Digital investigations of stealthy attacks on Android devices pose particular challenges to incident responders. Whereas consequential late detection demands accurate and comprehensive forensic timelines to reconstruct all malicious activities, reduced forensic footprints with minimal malware involvement, such as when Living-Off-the-Land (LOtL) tactics are adopted, leave investigators little evidence to work with. Volatile memory forensics can be an effective approach since app execution of any form is always bound to leave a trail of evidence in memory, even if perhaps ephemeral. Just-in-Time Memory Forensics (JIT-MF) is a recently proposed technique that describes a framework to process memory forensics on existing stock Android devices, without compromising their security by requiring them to be rooted. Within this framework, JIT-MF drivers are designed to promptly dump in-memory evidence related to app usage or misuse. In this work, we primarily introduce a conceptualized presentation of JIT-MF drivers. Subsequently, through a series of case studies involving the hijacking of widely-used messaging apps, we show that when the target apps are forensically enhanced with JIT-MF drivers, investigators can generate richer forensic timelines to support their investigation, which are on average 26% closer to ground truth.

Simon Joseph Aquilina, Fran Casino, Mark Vella et al.

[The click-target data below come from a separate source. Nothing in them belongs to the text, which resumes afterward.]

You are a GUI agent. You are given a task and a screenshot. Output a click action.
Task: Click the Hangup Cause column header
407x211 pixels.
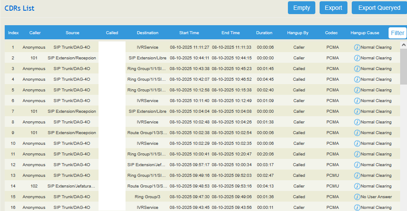(x=365, y=33)

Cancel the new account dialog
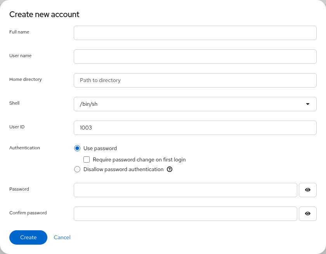click(x=62, y=237)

Programming errors in Ethereum smart contracts can result in catastrophic financial losses from stolen cryptocurrency. While vulnerability detectors can prevent vulnerable contracts from being deployed, this does not mean that such contracts will not be deployed. Once a vulnerable contract is instantiated on the blockchain and becomes the target of attacks, the identification of exploit transactions becomes indispensable in assessing whether it has been actually exploited and identifying which malicious or subverted accounts were involved. In this work, we study the problem of post-factum investigation of Ethereum attacks using Indicators of Compromise (IoCs) specially crafted for use in the blockchain. IoC definitions need to capture the side-effects of successful exploitation in the context of the Ethereum blockchain. Therefore, we define a model for smart contract execution, comprising multiple abstraction levels that mirror the multiple views of code execution on a blockchain. Subsequently, we compare IoCs defined across the different levels in terms of their effectiveness and practicality through EtherClue, a prototype tool for investigating Ethereum security incidents. Our results illustrate that coarse-grained IoCs defined over blocks of transactions can detect exploit transactions with less computation; however, they are contract-specific and suffer from false negatives. On the other hand, fine-grained IoCs defined over virtual machine instructions can avoid these pitfalls at the expense of increased computation which are nevertheless applicable for practical use.

Mark Vella, Christian Colombo

In recent years the PC has been replaced by mobile devices for many security sensitive operations, both from a privacy and a financial standpoint. While security mechanisms are deployed at various levels, these are frequently put under strain by previously unseen malware. An additional protection layer capable of novelty detection is therefore needed. In this work we propose SpotCheck, an anomaly detector intended to run on Android devices. It samples app executions and submits suspicious apps to more thorough processing by malware sandboxes. We compare Kernel Principal Component Analysis (KPCA) and Variational Autoencoders (VAE) on app execution representations based on the well-known system call traces, as well as a novel approach based on memory dumps. Results show that when using VAE, SpotCheck attains a level of effectiveness comparable to what has been previously achieved for network anomaly detection. Interestingly this is also true for the memory dump approach, relinquishing the need for continuous app monitoring.